И вот, вопреки, наперекор этим стихам, мало кто усомнится, что Пушкин народен. Впрочем, не будем решать за других. Что, собственно, такое – народность? Об истории понятия и его применимости к Пушкину размышляет петербургский историк литературы Наталья Телетова.
Наталья Телетова: Понятие народности, как мне представляется, очень правильная сформулированная мысль и, даже, я бы сказала, хитро сформулированная, я даже начну не с начала этого понятия. Наши революционные демократы - Белинский, Добролюбов - обожали это слово. Прослеживая его дальше, вперед к нашему времени, мы замечаем, что это слово почти всегда отмечает крайних леваков. Им очень хочется сказать это слово. А что за ним стоит?
Размышляя, я пришла к выводу, что три вещи хитро перевиты и встают перед нами. Во-первых, народ как автор. Это эпос, это древнее эпическое полотно, когда, действительно, расчлененность на сословия мало заметна, это народ. Второе – принятое народом, понятое народом, любимое народом. Это совсем другое. Но все-таки около народа. И, наконец, третье, которое, мне думается, самое законное в употреблении. Я тут пересмотрела статьи Наума Яковлевича Берковского, моего учителя. Он пишет через дефис: национально-народное. И все становится на места. Хотя хотелось бы просто сказать: национальное.
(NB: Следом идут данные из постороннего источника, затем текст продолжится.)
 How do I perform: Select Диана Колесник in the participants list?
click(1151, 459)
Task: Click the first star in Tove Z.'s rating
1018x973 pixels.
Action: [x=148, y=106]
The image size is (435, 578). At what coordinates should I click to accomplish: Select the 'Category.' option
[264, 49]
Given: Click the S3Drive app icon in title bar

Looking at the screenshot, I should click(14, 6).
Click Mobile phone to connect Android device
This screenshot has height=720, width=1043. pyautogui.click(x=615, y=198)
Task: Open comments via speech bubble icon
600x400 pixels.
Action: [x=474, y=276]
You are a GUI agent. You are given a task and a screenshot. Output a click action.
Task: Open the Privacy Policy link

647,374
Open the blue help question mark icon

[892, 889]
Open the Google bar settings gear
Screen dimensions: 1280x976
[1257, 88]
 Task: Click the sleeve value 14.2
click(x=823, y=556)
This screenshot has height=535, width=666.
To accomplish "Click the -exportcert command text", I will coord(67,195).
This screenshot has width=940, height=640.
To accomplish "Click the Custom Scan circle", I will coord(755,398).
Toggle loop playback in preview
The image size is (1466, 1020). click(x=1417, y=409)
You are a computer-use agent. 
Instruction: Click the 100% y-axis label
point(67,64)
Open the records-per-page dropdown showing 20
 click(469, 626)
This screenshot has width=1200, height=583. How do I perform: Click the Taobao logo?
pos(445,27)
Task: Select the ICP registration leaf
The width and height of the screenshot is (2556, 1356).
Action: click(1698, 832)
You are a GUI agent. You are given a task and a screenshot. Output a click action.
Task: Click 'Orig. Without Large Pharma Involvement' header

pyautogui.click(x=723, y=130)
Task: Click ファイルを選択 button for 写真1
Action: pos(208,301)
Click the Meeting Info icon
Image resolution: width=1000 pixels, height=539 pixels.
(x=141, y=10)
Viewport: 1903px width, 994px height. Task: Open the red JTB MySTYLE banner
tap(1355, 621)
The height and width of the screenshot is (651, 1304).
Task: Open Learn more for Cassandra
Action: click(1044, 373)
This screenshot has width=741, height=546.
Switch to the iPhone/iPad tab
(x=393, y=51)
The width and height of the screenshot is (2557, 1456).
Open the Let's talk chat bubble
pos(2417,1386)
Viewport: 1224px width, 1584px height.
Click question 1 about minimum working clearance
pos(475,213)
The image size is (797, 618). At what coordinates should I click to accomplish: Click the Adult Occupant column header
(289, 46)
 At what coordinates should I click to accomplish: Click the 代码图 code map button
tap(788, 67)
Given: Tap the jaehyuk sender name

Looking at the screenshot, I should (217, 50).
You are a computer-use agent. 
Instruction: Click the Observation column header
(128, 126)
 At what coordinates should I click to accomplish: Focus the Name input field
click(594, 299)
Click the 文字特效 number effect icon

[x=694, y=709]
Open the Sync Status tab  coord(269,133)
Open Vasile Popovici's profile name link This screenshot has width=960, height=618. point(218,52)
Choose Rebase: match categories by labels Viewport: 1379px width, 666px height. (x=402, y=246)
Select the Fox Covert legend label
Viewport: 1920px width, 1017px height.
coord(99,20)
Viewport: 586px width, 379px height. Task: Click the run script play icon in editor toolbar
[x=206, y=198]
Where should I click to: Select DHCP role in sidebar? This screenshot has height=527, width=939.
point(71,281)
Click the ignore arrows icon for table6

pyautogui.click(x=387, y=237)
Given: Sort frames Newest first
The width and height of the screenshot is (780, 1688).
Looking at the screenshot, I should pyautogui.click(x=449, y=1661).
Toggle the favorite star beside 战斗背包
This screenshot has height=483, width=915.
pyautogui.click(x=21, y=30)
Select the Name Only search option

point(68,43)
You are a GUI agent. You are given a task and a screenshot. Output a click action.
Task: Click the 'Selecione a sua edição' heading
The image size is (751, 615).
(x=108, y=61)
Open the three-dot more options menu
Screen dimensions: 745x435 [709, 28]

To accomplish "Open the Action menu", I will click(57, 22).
Зачем нам употреблять термин, связанный с определенным классом? Народ - это все, что народилось. Но так как левые сословия, группы людей полагают, что за народом стоит простонародье (по-советски считается, что это слово унизительное, а по-моему - ничуть), простой народ – прямой, наивный, не образованный, более душевный, быть может, чем позволяет нам культура выявлять себя. Это все свойство народное. Но литература – большая. Что значит народность? Это значит общеинтересное или общезначимое. Выражение той, порой таинственной сути людей одной национальности, которые, не объяснясь друг с другом, знают, что они одинаково будут реагировать на то-то и то-то. Вот это единство нации. Тут ничего националистического нет. Это закон природы.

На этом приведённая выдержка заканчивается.